According to the World Resources Institute, global water consumption grew at twice the rate of the population during the 20th century.Hydrogen Ventures estimates that $660 billion will be needed for water infrastructure in the next 20 years. There's a variety of companies seeking to capitalize on this potentially lucrative water theme, from $376 billion market-cap behemoths like General Electric ( GE) to $290 million micro-caps like Layne Christensen ( LAYN). The challenge for investors is that GE's water business is a long way from having a meaningful impact on the entire company, and one little misstep from a micro-cap like Layne could result in a major blowup. Seeing the potential for the water sector, PowerShares has contracted to create the PowerShares Water Resources Portfolio ( PHO), a new exchange-traded fund that is based on the Palisades Water Index (ZWI). PHO is scheduled to list and begin trading on the American Stock Exchange on Dec. 6 (today). To evaluate this ETF, I plugged its components into Morningstar's portfolio tracker. PHO has a median market cap of $1.6 billion, which isn't that surprising given that 40% of the fund is small-cap growth and 24% is small-cap value. Earnings for the inaugural version of the portfolio are expected to grow 12% faster than the S&P 500. PHO does have a few mega-cap conglomerates in the mix, including GE, 3M ( MMM) and Siemens ( SI), but those three have only 0.80% respective weightings. PHO is heaviest in the industrial sector, 49%, and utilities, 33%. Morningstar places the portfolio's yield at 1.5%, and PowerShares has capped the expense at 0.60%, which implies a yield of 0.90%. However, this is my calculation only, and PowerShares has not announced a dividend.

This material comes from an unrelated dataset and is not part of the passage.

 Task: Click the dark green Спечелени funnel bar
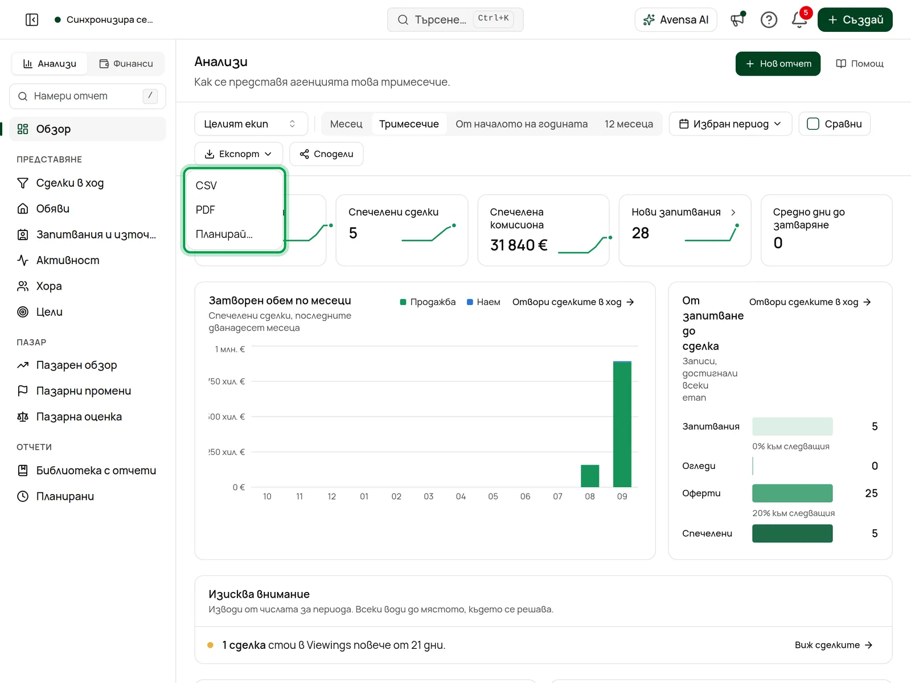pyautogui.click(x=792, y=534)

|Palisades Water Index (ZWI) and iShares Russell 2000 (IWM) |
|Source: Your Source Financial|
In addition to potentially being a low-impact, small-cap play, I believe that the kicker of the water story coming to fruition offers an upside catalyst to PHO that small-caps in general do not have. Therefore, if these numbers hold up, PHO provides a low-beta alternative to capturing small-cap growth, and this could be very important given that by all historical measures the small-cap leadership should soon end. No review of a product like this would be complete without attempting to assess the risk. This is not an emerging market investment, but PHO does stand to benefit from development in emerging market countries. There also is the danger that some unknown event could derail the modernization theme in a country or region. Also, the water industry is an emerging industry. To own PHO is to believe that the index-keepers will be smart about additions and deletions going forward. I believe PHO offers a clear and obvious framework for long-term outperformance, but I would expect it to struggle if there is a short-term downturn for the small-caps. For investors who like water as an investment theme but do want the small-cap exposure that goes with PHO, they could look at several of the larger components of PHO, such as Suez ( SZE), which has a $28 billion cap, Veolia Environnement ( VE), $17 billion, or United Utilities PLC ( UU), $10 billion. As for me, the water theme makes sense intuitively. I will be a buyer of PHO personally and for clients in very short order after the listing. To be clear, this is a longer-term idea. But as the water theme evolves in awareness and social importance, I would expect something like PHO to add some real leadership in a diversified portfolio.